Panorama investigates one of the world’s most brutal trades – the buying and selling of human organs. We travel to Egypt – a country that has faces ongoing criticism for its Human Rights violations where 26 journalists and countless Human Rights defenders have been arrested this year alone.
The victims we met have fled war in Sudan and are targeted from the minute they arrive in Cairo. Many of them eventually sell their organs to fund their basic needs although most of them never receive what they agreed to in this unregulated back street trade. The team speak to migrants who have been exploited for their body parts by criminal gangs. Some have agreed to sell a kidney to finance their journey to Europe, only to be ripped off by the traffickers after the operation. Other victims describe the brutal horror of having their organs taken against their will. Panorama also tracks down the criminals running the trade to find out how they arrange illegal operations in hospitals and clinics.

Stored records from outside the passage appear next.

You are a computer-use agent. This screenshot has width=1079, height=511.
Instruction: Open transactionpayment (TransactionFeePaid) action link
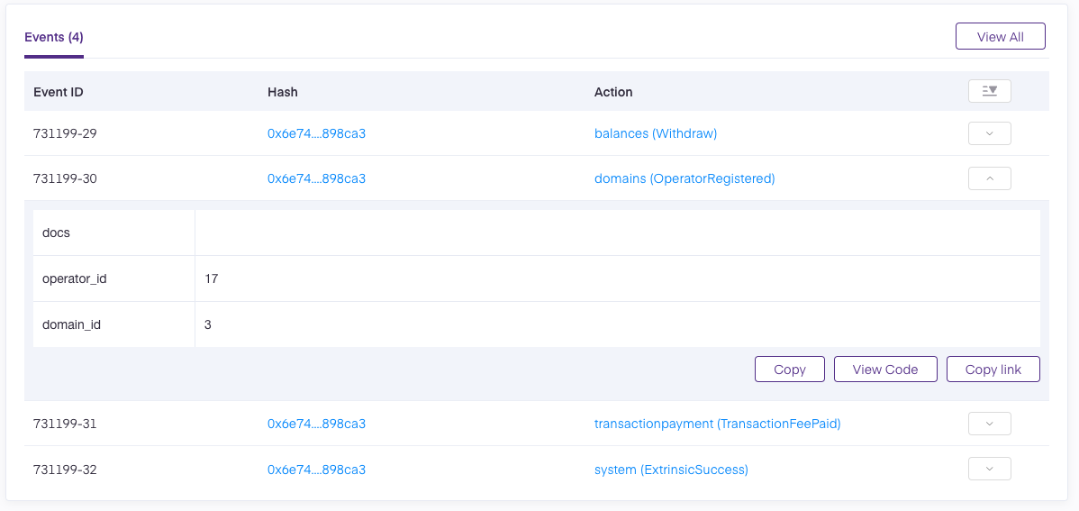tap(718, 424)
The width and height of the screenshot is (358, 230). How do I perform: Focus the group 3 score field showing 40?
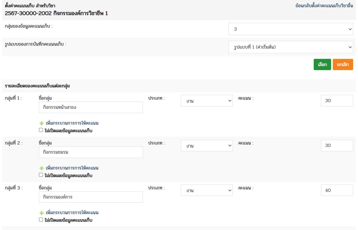pyautogui.click(x=337, y=190)
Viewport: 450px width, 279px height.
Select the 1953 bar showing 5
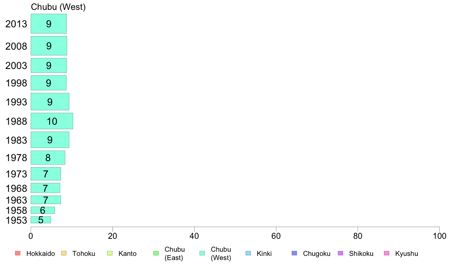pyautogui.click(x=41, y=220)
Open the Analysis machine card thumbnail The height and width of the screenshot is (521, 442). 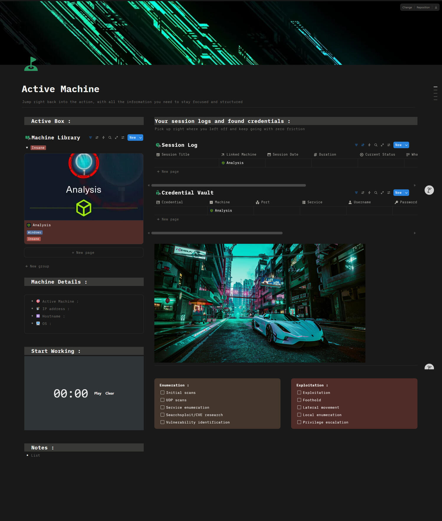84,187
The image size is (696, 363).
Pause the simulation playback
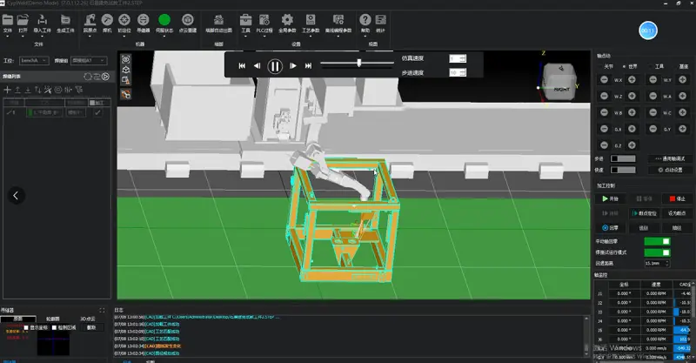[275, 65]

The team works with academic Sean Columb who has analysed this under-researched area of human rights violations for over 5 years. With his expert knowledge we reveal how the hospitals and organ brokers work with each other to keep a steady flow of organs to Egypt’s hospitals. The team had to navigate the omnipresent security services, calculating the risk for every scene shot and change hotels every few days to protect the footage and sources. The shocking story couldn’t be told without the ongoing bravery of all of the sources. Having very little else to leverage, they told their stories to urge the country and the world to protect the fundamental rights of all migrants and refugees.
The rot of corruption is felt daily in the lives of migrants and the most vulnerable are the ones who fall through the gaps. The ambition I had was to bring awareness of how desperate life can get when you can’t rely on the most basic of Human Rights. When a stranger quoted the film back to me as an example of the choices that migrants around the world have to make, I decided I might have reached that goal successfully.
The film reached 2.4 million viewers on BBC One and was immediately requested by channels internationally. The response across social media revealed that most of the audience were shocked to know that this was a real issue. And the Egyptian government accepted that the crime happens in their hospitals – a frank admission given the value of the trade to their GDP.
In the same week when migrants were being turned away from Dover, we were able to shine a light in a dark corner of the suffering that some migrants go through on their journey to find a life free from inhumane and degrading conditions – a life to which we are all have a right.